(RTTNews) - A report released by the Commerce Department on Thursday showed a steep drop in orders for transportation equipment contributed to a bigger than expected decrease in U.S. durable goods orders in the month of September.
The Commerce Department said durable goods orders tumbled by 1.1 percent in September after rising by a revised 0.3 percent in August.
Economists had expected durable goods orders to decline by 0.8 percent compared to the 0.2 percent uptick that had been reported for the previous month.
The steeper than expected drop in durable goods orders came as orders for transportation equipment plunged by 2.7 percent in September after inching up by 0.2 percent in August.
Orders for non-defense and aircraft led the way lower, plummeting by 11.8 percent in September following a 17.2 percent nosedive in the previous month.
Excluding the slump in orders for transportation equipment, durable goods orders dipped by 0.3 percent in September after climbing by 0.3 percent in August. Ex-transportation orders had expected to edge down by 0.2 percent.

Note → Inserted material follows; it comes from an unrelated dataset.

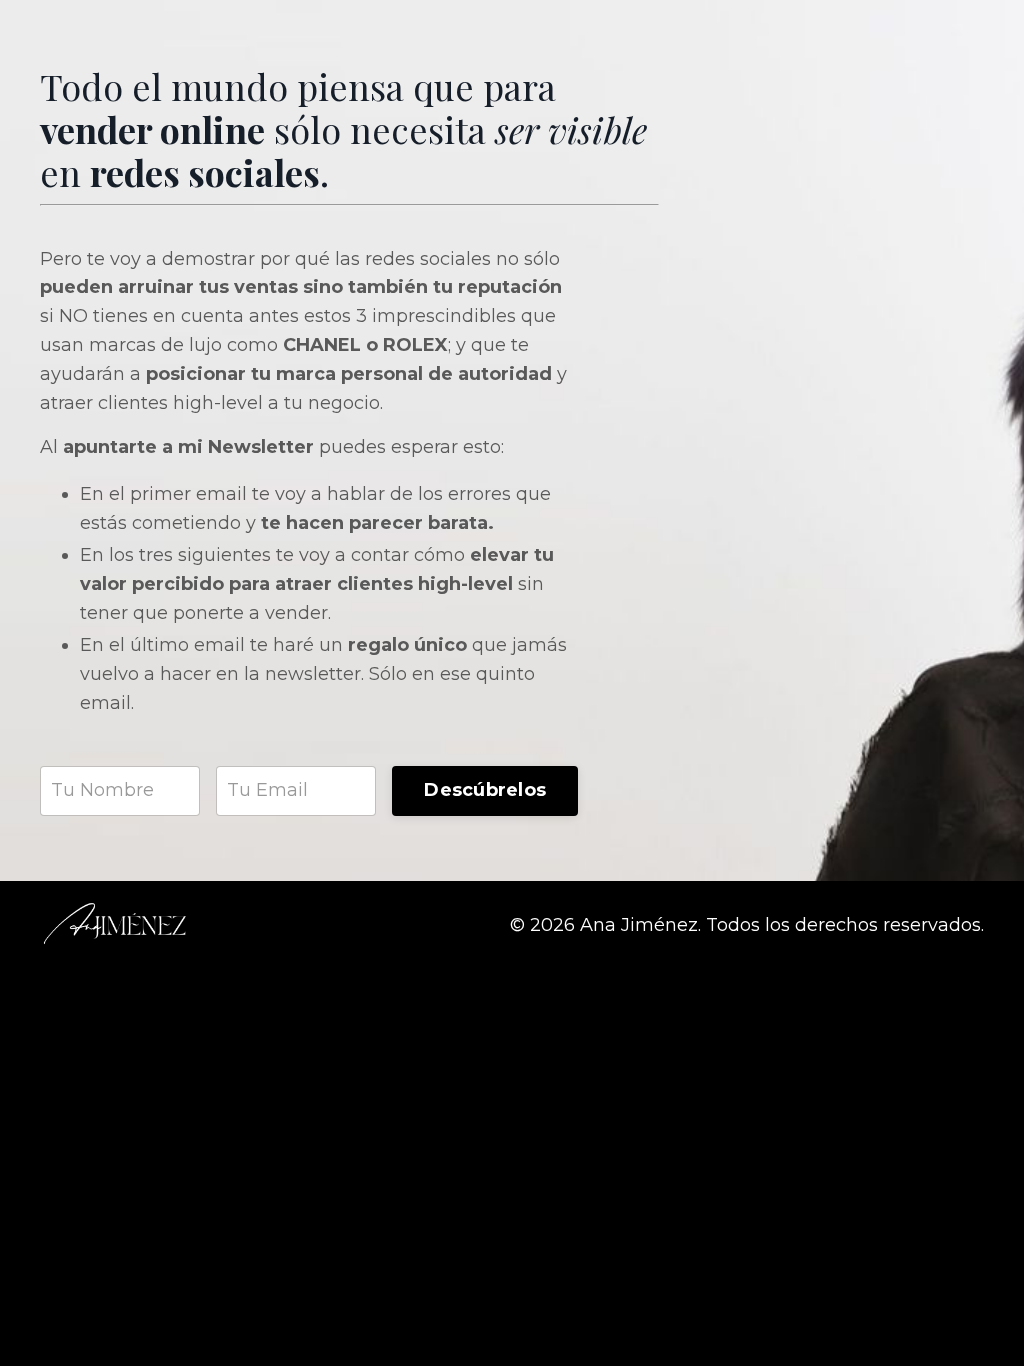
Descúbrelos (485, 790)
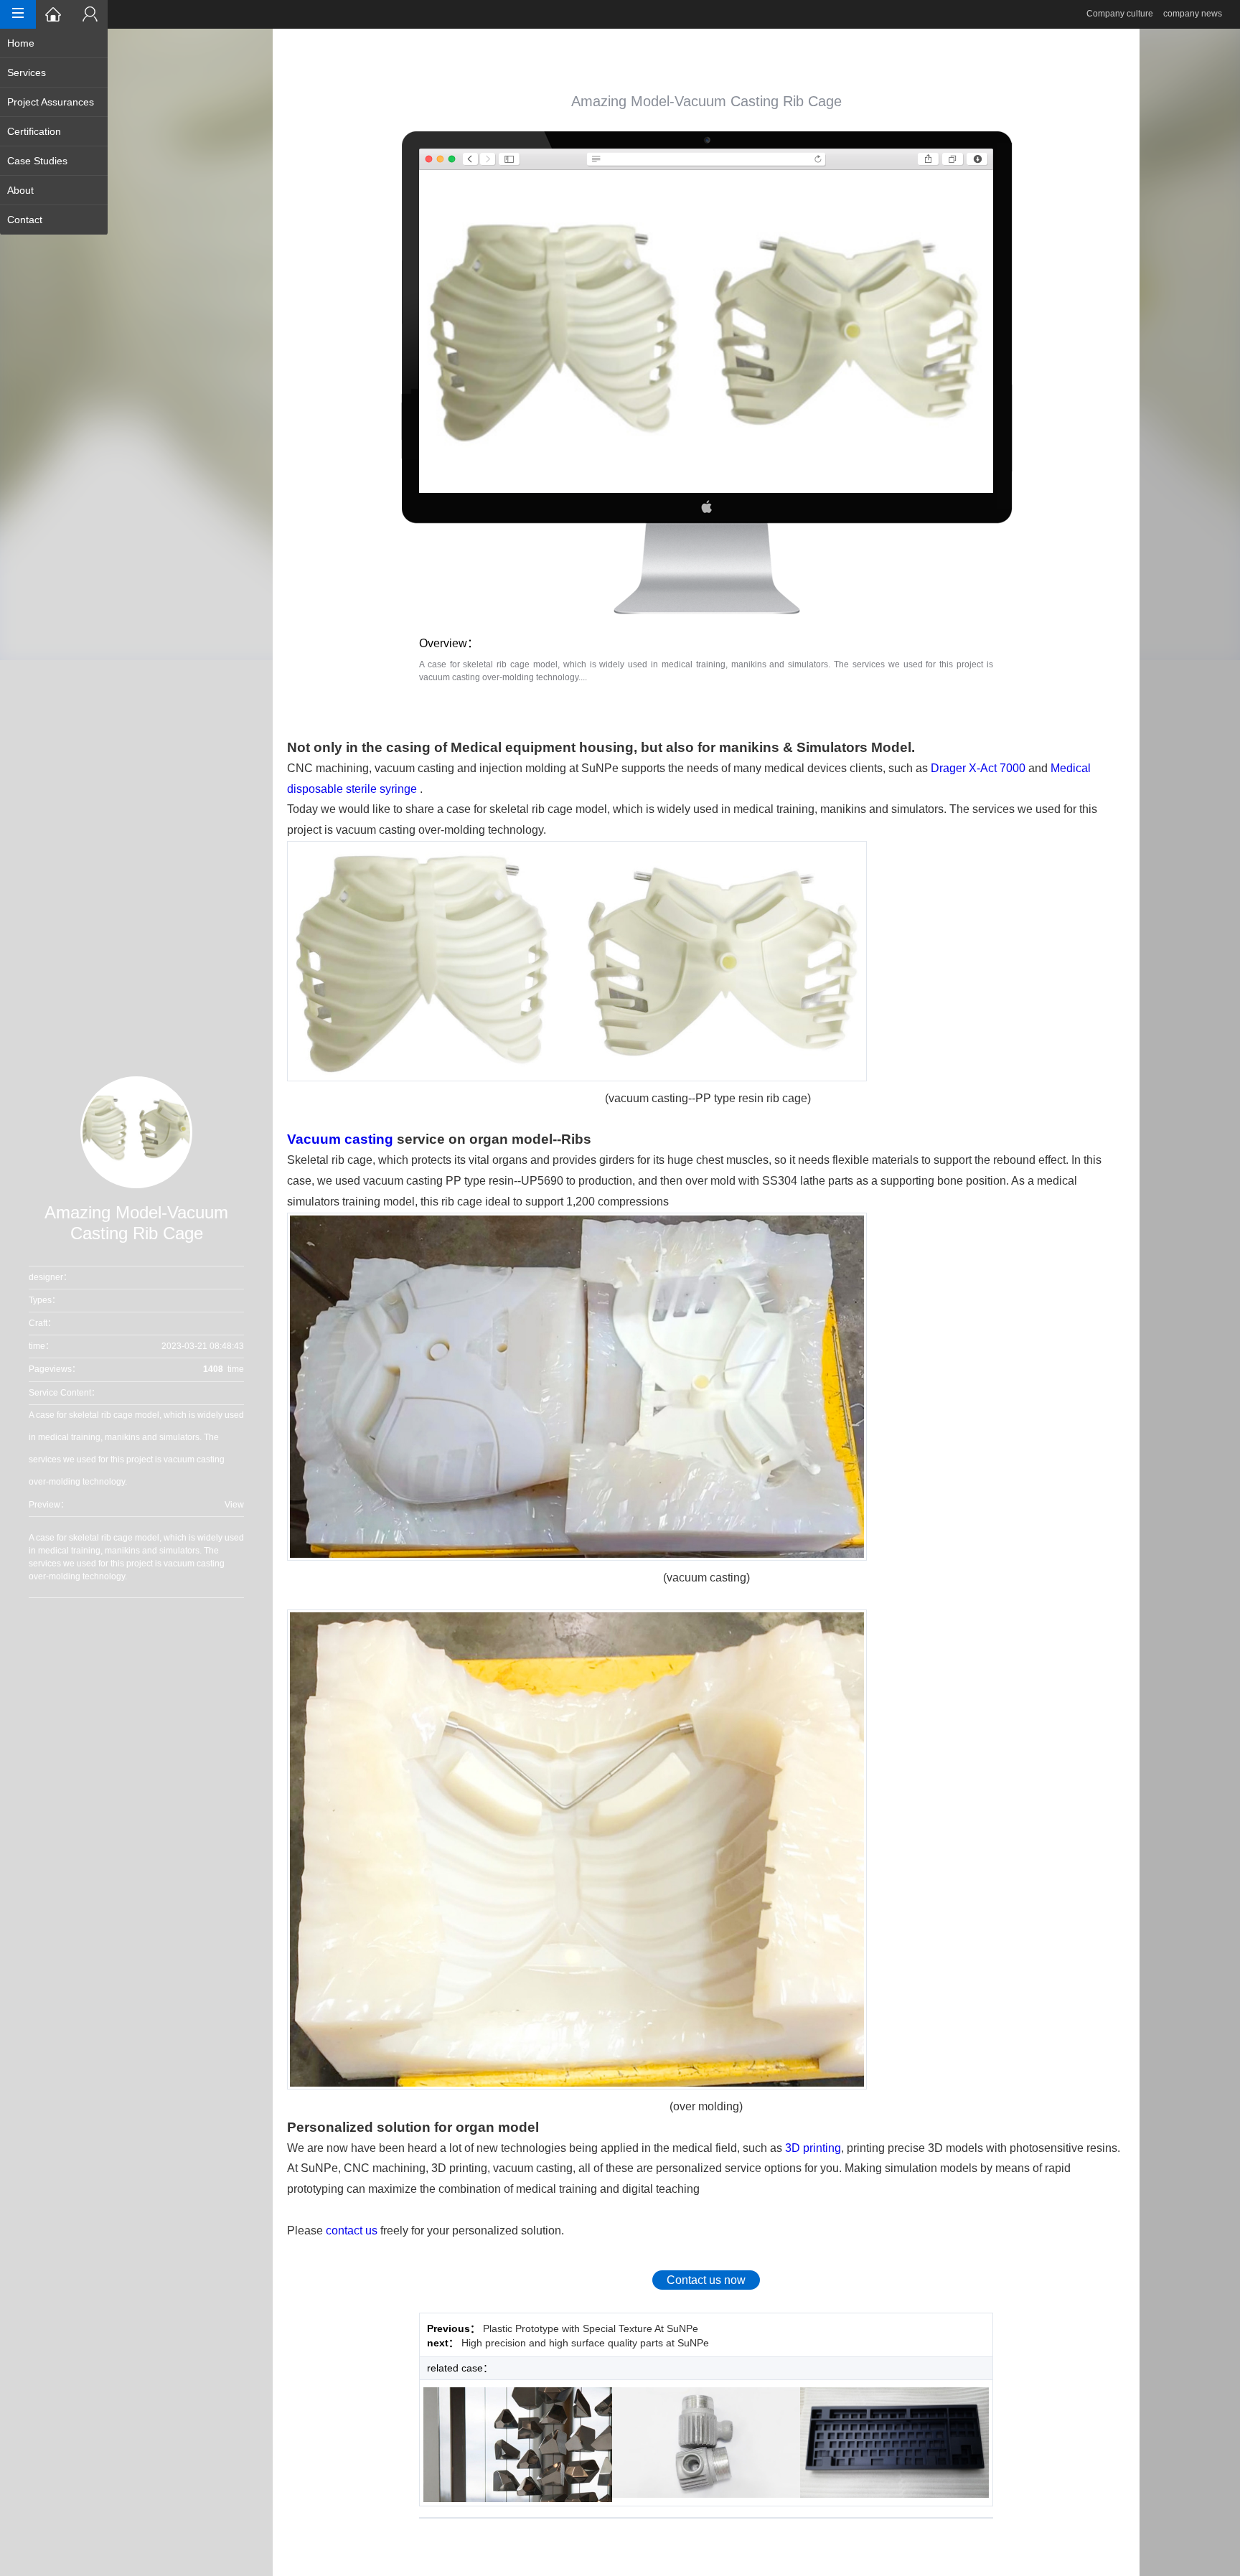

The more modest drop in ex-transportation orders came as notable decreases in orders for fabricated metal products and computers and electronic products were partly offset by a rebound in orders for electrical equipment, appliances and components.
Meanwhile, the report said orders for non-defense capital goods, excluding aircraft, a key indicator of business spending, fell by 0.5 percent in September after sliding by 0.6 percent in August.
Shipments in the same category, which is the source data for equipment investment in GDP, decreased by 0.7 percent in September after coming in unchanged in the previous month.
"These soft data confirm that business investment momentum has faded amid elevated trade uncertainty and deteriorating global growth and is likely to provide virtually no support to GDP growth in H2," said a note from economists at Oxford Economics.
The economists added, "And with business sentiment rapidly shifting toward a more cautious stance, we caution that risks to the investment outlook are tilted to the downside."